Despite the fact that Intel has a lead in what Rattner calls the "core wars", he believes the importance of multiple cores can be overplayed.
"I think a number of us are concerned that it becomes cores for the sake of having cores rather than cores for user benefit," explains Rattner.
The two areas that he expects to benefit immediately from having four cores in a single processor package are widely contrasting - financial services and computer gaming. Rattner says competitive advantage in financial services is increasingly delivered by information technology and so firms in this sector readily embrace new technology. On the games front, he says the realism of games can be enhanced significantly by dedicating cores to tasks such as running the physics engine (the "rules" of the games virtual world) or providing artificial intelligence that makes computer opponents act more like real ones.
Finding applications that will encourage other sectors to invest further in IT generally and Intel-based products will be part of the remit of the Innovation Value Institute (IVI) in Maynooth. One of several such centres that Intel sponsors worldwide, it looks at how businesses and the public sector can get increased value from their IT investments. The Irish centre will look initially at further developing and encouraging the uptake of frameworks which measure the maturity of a company's IT infrastructure.
Rattner is particularly keen on the ability of the IVI centres to demonstrate technologies around artificial intelligence, or machine learning as it is more commonly known now. In fact, Intel makes use of this new generation of software technologies in its Fab 24-2 facility in Leixlip, Co Kildare, which was officially opened in June.
While the underlying mathematics that the software uses may be beyond the comprehension of most people the application is simple - it enables Intel to service multimillion euro chip manufacturing machinery at the optimum time.
While such examples should encourage large enterprises to look at how they can benefit from advanced software, the reality is often more prosaic. A report from industry analysts Gartner released in the same week that Rattner visited Ireland showed that 91 per cent of technology spend is on maintenance of existing technology rather than investment in new systems.
It's a problem that Rattner acknowledges, but again he believes centres like IVI can help by bringing together a number of industry players working on open standards.
"I think there is a structural fault in the profession in how governments and industry get value from IT," says Rattner. "Intel's role is to act as a catalyst.
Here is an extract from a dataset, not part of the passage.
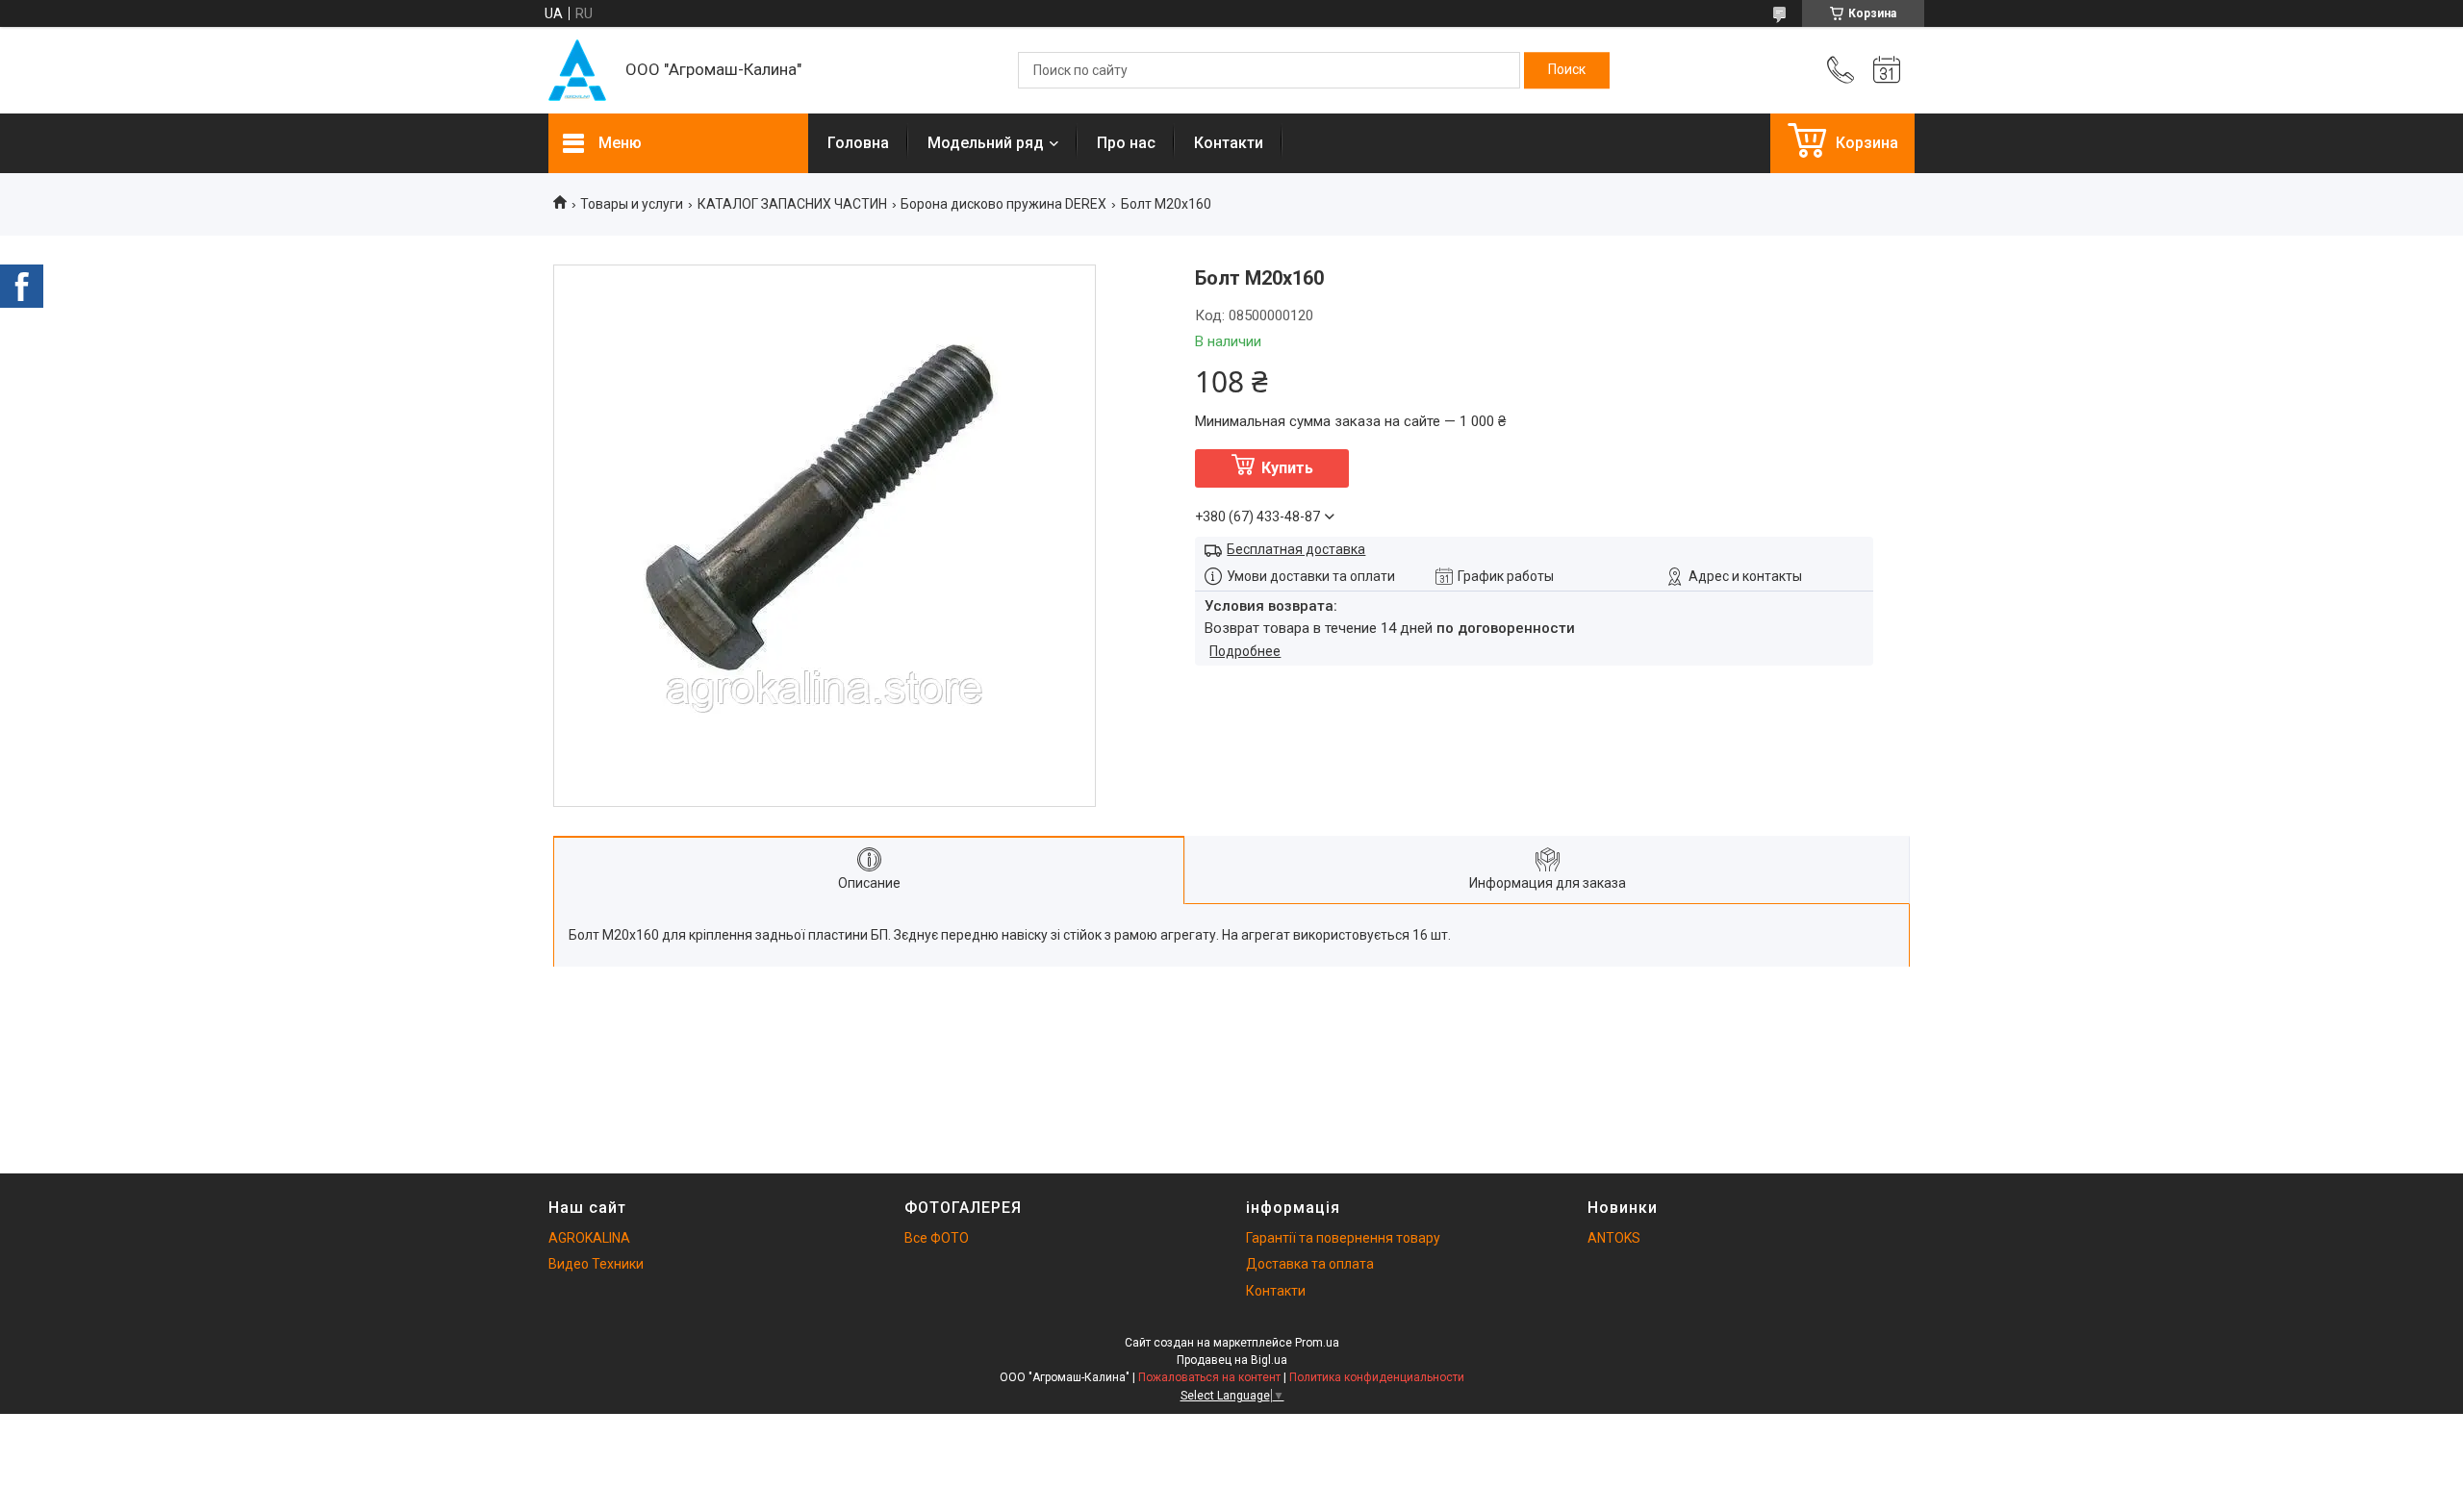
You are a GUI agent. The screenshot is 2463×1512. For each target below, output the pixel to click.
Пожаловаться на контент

We've been struggling with this ourselves. We've developed some frameworks and practices and we've been nurturing a community of like-minded organisations from public sector groups to end users and fellow players. Having people like SAP and Microsoft on board is really important."
It's not a problem that is likely to go away any time soon as companies like Intel continue to produce more powerful processors and software companies find new applications to harness the additional power. In fact, Rattner says he is confident that Moore's Law, named after Intel co-founder Gordon Moore, will continue to hold true for at least the next 10 years. Moore's Law states that the number of transistors on a computer chip, and hence its processing power, doubles every 24 months while costs stay the same. Currently, Fab 24-2 in Leixlip manufactures chips using 65 nanometer (nm) process technology and Rattner says he is confident the law will hold for the next generation 45nm and 32nm processes.
"The challenge of taking the next step is increasing in a non-linear fashion," admits Rattner. "It's getting harder and harder and in fact we are on the verge with 45nm technology of changing the basic transistor architecture, going to a new device stack, and bringing new materials into the Fab. It's not just a simple scaling exercise."